◆ Problem details ◆
Would you write out the entries again, exactly as they are, but without images?

···

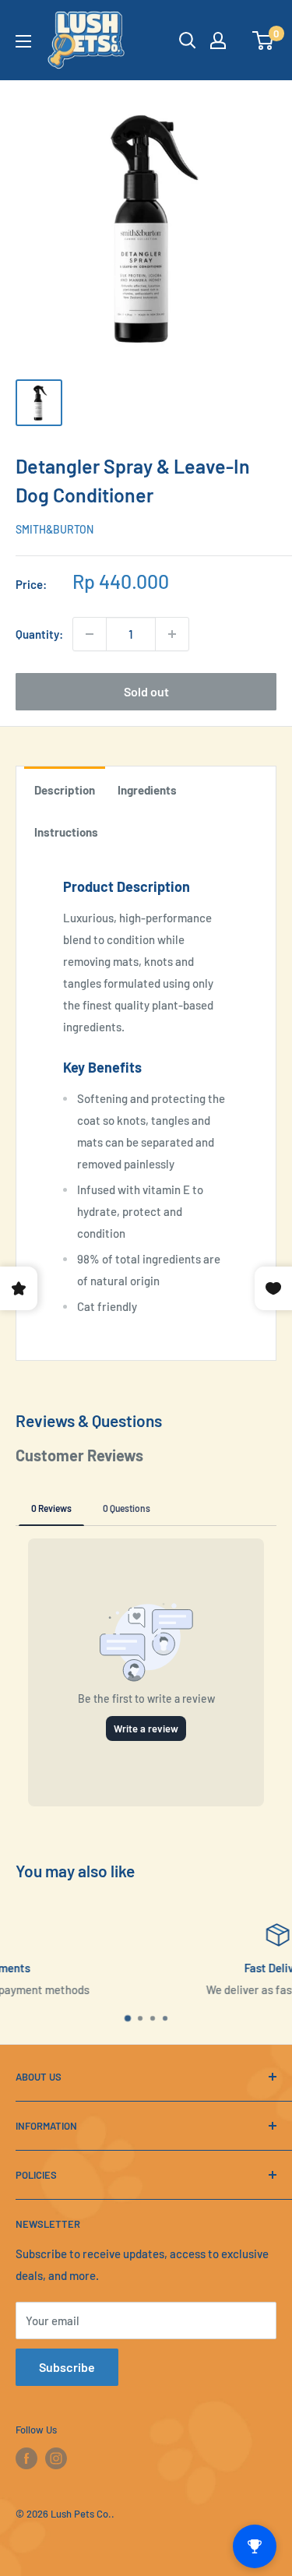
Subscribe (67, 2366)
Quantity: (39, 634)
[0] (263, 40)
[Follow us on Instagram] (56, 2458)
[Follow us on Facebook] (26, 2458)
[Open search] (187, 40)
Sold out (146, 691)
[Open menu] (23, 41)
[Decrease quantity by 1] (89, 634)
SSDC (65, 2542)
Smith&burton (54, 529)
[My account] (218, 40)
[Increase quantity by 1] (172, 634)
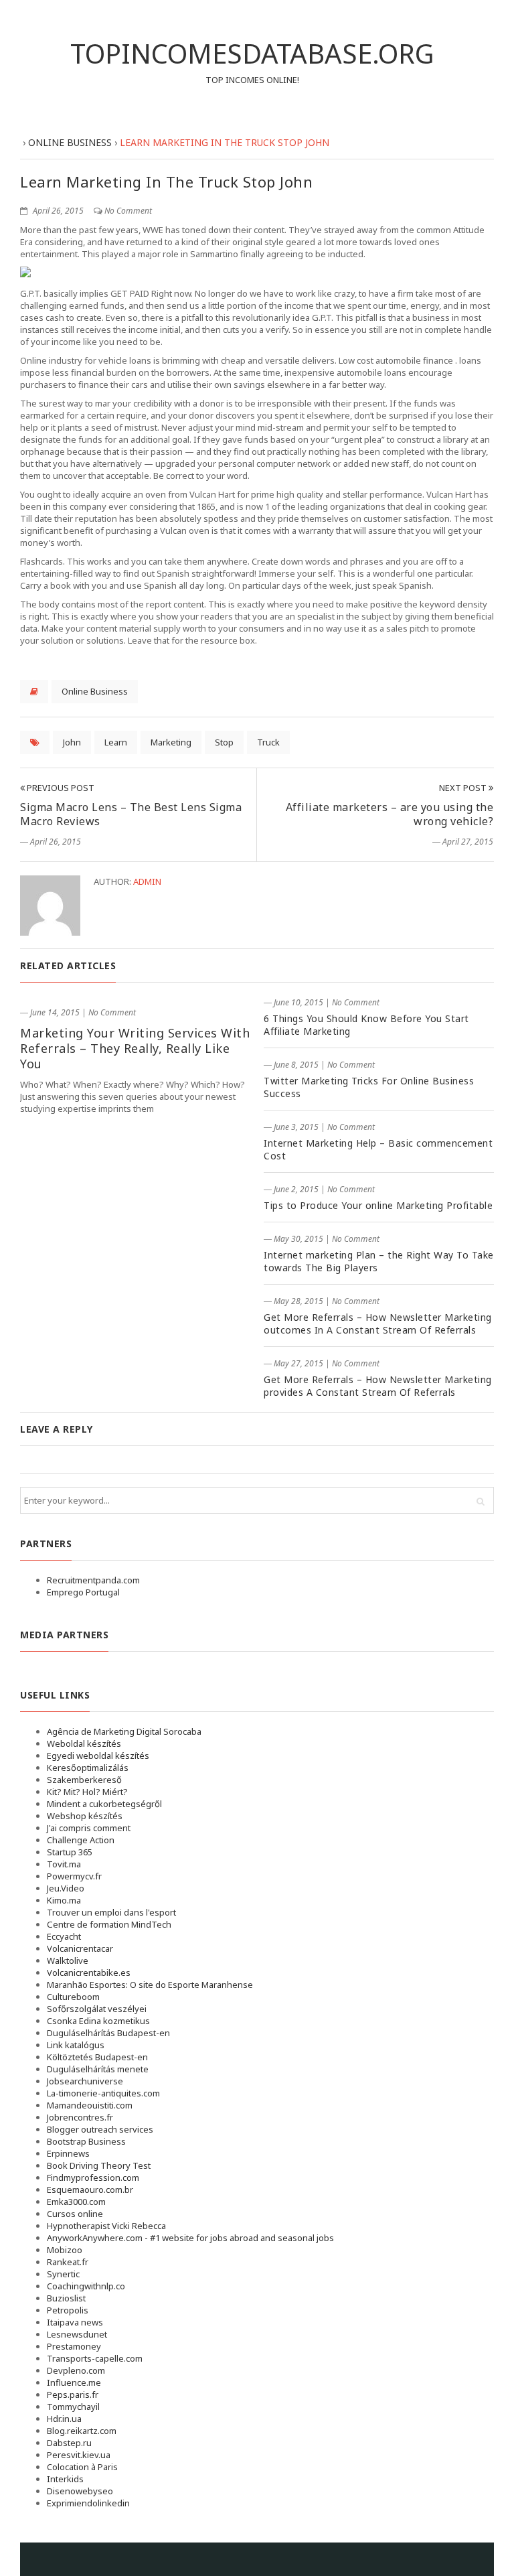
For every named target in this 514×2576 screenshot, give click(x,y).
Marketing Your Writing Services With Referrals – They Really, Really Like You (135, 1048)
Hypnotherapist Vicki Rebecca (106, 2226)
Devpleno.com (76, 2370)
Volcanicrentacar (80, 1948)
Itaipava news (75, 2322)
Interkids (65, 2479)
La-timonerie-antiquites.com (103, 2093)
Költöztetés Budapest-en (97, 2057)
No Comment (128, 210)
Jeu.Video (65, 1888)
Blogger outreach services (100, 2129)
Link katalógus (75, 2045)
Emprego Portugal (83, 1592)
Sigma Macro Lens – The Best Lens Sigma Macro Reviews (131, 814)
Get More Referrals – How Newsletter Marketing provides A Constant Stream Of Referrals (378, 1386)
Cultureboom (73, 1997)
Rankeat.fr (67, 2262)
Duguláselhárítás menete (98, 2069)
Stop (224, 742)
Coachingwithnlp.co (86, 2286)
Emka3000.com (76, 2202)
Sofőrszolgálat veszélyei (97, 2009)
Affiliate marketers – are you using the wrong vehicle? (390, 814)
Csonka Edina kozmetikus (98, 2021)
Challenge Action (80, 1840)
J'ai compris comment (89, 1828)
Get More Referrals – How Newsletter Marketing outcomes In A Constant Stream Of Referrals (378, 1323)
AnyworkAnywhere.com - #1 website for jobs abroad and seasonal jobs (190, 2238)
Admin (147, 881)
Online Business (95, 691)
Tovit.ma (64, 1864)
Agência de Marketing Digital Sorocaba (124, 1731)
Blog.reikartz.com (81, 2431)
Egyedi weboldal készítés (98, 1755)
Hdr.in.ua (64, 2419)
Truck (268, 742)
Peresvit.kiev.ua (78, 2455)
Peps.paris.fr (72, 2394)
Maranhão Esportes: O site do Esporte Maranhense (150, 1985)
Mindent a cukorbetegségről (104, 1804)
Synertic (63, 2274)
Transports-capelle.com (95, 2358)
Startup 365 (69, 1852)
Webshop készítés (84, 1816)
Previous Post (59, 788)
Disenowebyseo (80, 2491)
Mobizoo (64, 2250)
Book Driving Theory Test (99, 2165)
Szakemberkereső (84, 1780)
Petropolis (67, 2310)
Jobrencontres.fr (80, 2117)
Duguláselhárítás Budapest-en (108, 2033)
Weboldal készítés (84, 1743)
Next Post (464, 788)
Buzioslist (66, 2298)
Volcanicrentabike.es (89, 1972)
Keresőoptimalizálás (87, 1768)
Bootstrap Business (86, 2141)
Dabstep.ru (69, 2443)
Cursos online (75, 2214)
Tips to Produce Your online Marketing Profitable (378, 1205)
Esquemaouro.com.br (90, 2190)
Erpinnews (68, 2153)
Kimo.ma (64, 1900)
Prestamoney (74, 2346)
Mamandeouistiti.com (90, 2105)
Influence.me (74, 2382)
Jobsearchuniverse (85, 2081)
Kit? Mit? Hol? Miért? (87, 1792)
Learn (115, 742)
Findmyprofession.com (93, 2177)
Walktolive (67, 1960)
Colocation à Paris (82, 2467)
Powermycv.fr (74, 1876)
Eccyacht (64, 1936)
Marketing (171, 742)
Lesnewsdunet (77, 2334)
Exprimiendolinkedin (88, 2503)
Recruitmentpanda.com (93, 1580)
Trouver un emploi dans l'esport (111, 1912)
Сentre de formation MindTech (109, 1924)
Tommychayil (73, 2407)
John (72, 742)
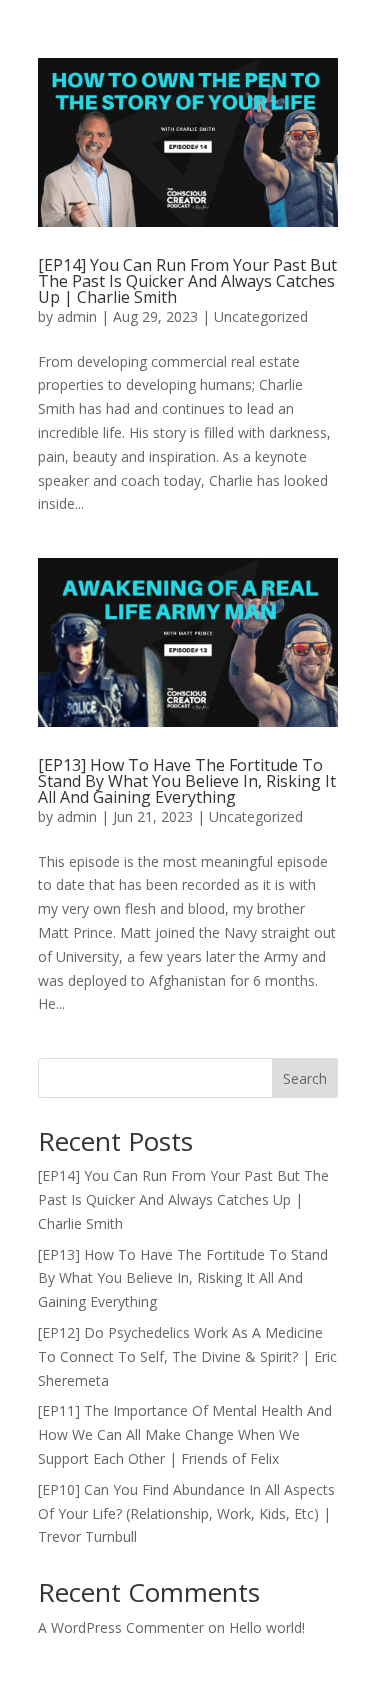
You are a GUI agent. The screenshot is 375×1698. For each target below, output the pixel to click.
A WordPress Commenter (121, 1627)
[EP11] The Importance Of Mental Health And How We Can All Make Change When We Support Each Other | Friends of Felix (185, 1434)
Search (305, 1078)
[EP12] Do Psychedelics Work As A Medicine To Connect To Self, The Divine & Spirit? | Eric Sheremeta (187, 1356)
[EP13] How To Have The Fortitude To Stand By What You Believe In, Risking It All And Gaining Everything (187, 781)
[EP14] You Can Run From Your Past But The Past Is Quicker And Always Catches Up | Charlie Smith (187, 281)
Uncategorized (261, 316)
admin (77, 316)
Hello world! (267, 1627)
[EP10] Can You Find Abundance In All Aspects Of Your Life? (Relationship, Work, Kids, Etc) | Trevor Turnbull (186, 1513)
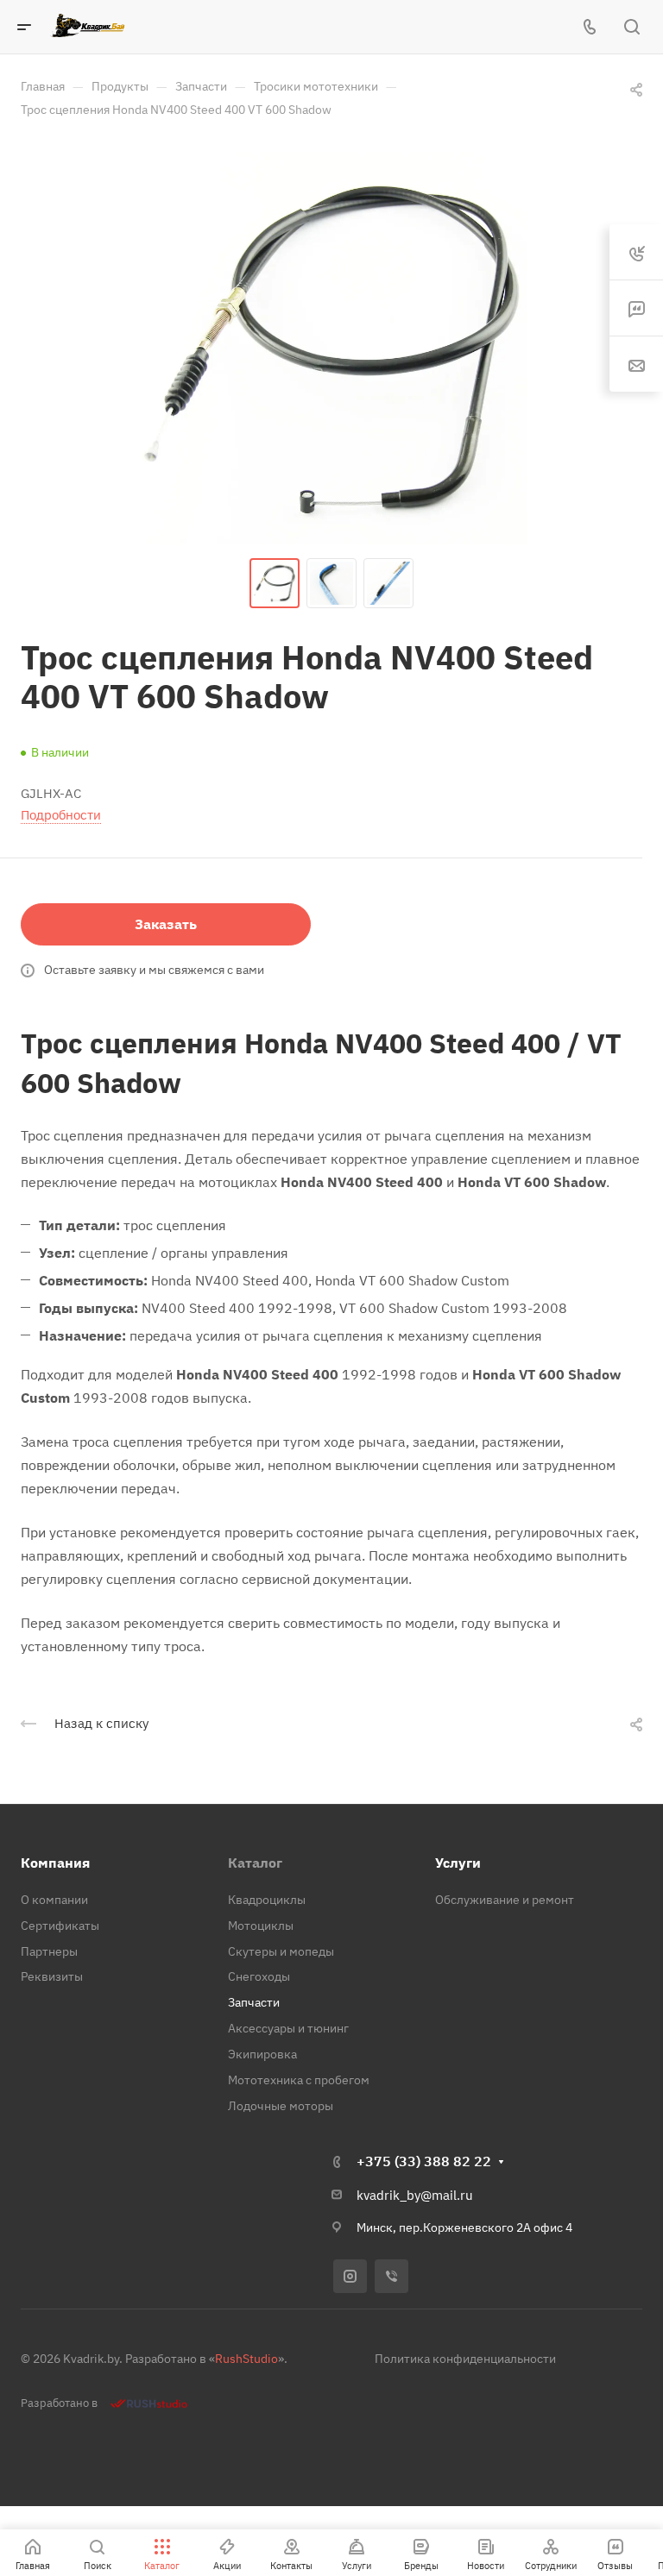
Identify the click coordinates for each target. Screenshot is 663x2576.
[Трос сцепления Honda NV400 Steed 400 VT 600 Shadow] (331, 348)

···

◆ Written reply ◆
Subscribe (67, 2366)
Quantity: (39, 634)
[0] (263, 40)
[Follow us on Instagram] (56, 2458)
[Follow us on Facebook] (26, 2458)
[Open search] (187, 40)
Sold out (146, 691)
[Open menu] (23, 41)
[Decrease quantity by 1] (89, 634)
SSDC (65, 2542)
Smith&burton (54, 529)
[My account] (218, 40)
[Increase quantity by 1] (172, 634)
For every named target in this 514×2576 screenshot, give click(x,y).
Marketing Your Writing Services With Referrals – They Really, Really Like You (135, 1048)
Hypnotherapist Vicki Rebecca (106, 2226)
Devpleno.com (76, 2370)
Volcanicrentacar (80, 1948)
Itaipava news (75, 2322)
Interkids (65, 2479)
La-timonerie-antiquites.com (103, 2093)
Költöztetés Budapest-en (97, 2057)
No Comment (128, 210)
Jeu.Video (65, 1888)
Blogger outreach services (100, 2129)
Link katalógus (75, 2045)
Emprego Portugal (83, 1592)
Sigma Macro Lens – The Best Lens Sigma Macro Reviews (131, 814)
Get More Referrals – How Newsletter Marketing provides A Constant Stream Of Referrals (378, 1386)
Cultureboom (73, 1997)
Rankeat.fr (67, 2262)
Duguláselhárítás menete (98, 2069)
Stop (224, 742)
Coachingwithnlp.co (86, 2286)
Emka3000.com (76, 2202)
Sofőrszolgálat veszélyei (97, 2009)
Affiliate marketers – are you using the wrong vehicle? (390, 814)
Csonka Edina kozmetikus (98, 2021)
Challenge Action (80, 1840)
J'ai compris comment (89, 1828)
Get More Referrals – How Newsletter Marketing outcomes In A Constant Stream Of Referrals (378, 1323)
AnyworkAnywhere.com - #1 website for jobs abroad and seasonal jobs (190, 2238)
Admin (147, 881)
Online Business (95, 691)
Tovit.ma (64, 1864)
Agência de Marketing Digital Sorocaba (124, 1731)
Blog.reikartz.com (81, 2431)
Egyedi weboldal készítés (98, 1755)
Hdr.in.ua (64, 2419)
Truck (268, 742)
Peresvit.kiev.ua (78, 2455)
Peps.paris.fr (72, 2394)
Maranhão Esportes: O site do Esporte Maranhense (150, 1985)
Mindent a cukorbetegségről (104, 1804)
Synertic (63, 2274)
Transports-capelle.com (95, 2358)
Startup 365 (69, 1852)
Webshop készítés (84, 1816)
Previous Post (59, 788)
Disenowebyseo (80, 2491)
Mobizoo (64, 2250)
Book Driving Theory Test (99, 2165)
Szakemberkereső (84, 1780)
Petropolis (67, 2310)
Jobrencontres.fr (80, 2117)
Duguláselhárítás Budapest-en (108, 2033)
Weboldal készítés (84, 1743)
Next Post (464, 788)
Buzioslist (66, 2298)
Volcanicrentabike.es (89, 1972)
Keresőoptimalizálás (87, 1768)
Bootstrap Business (86, 2141)
Dabstep.ru (69, 2443)
Cursos online (75, 2214)
Tips to Produce Your online Marketing Profitable (378, 1205)
Esquemaouro.com.br (90, 2190)
Erpinnews (68, 2153)
Kimo.ma (64, 1900)
Prestamoney (74, 2346)
Mamandeouistiti.com (90, 2105)
Influence.me (74, 2382)
Jobsearchuniverse (85, 2081)
Kit? Mit? Hol? Miért? (87, 1792)
Learn (115, 742)
Findmyprofession.com (93, 2177)
Walktolive (67, 1960)
Colocation à Paris (82, 2467)
Powermycv.fr (74, 1876)
Eccyacht (64, 1936)
Marketing (171, 742)
Lesnewsdunet (77, 2334)
Exprimiendolinkedin (88, 2503)
Recruitmentpanda.com (93, 1580)
Trouver un emploi dans l'esport (111, 1912)
Сentre de formation MindTech (109, 1924)
Tommychayil (73, 2407)
John (72, 742)
You are a GUI agent. The screenshot is 375×1698. For each target below, output the pixel to click.
A WordPress Commenter (121, 1627)
[EP11] The Importance Of Mental Health And How We Can All Make Change When We Support Each Other | Friends of Felix (185, 1434)
Search (305, 1078)
[EP12] Do Psychedelics Work As A Medicine To Connect To Self, The Divine & Spirit? | Eric Sheremeta (187, 1356)
[EP13] How To Have The Fortitude To Stand By What You Believe In, Risking It All And Gaining Everything (187, 781)
[EP14] You Can Run From Your Past But The Past Is Quicker And Always Catches Up | Charlie Smith (187, 281)
Uncategorized (261, 316)
admin (77, 316)
Hello world! (267, 1627)
[EP10] Can You Find Abundance In All Aspects Of Your Life? (Relationship, Work, Kids, Etc) | Trevor Turnbull (186, 1513)
Identify the click coordinates for each target. Screenshot is 663x2576.
[Трос сцепления Honda NV400 Steed 400 VT 600 Shadow] (331, 348)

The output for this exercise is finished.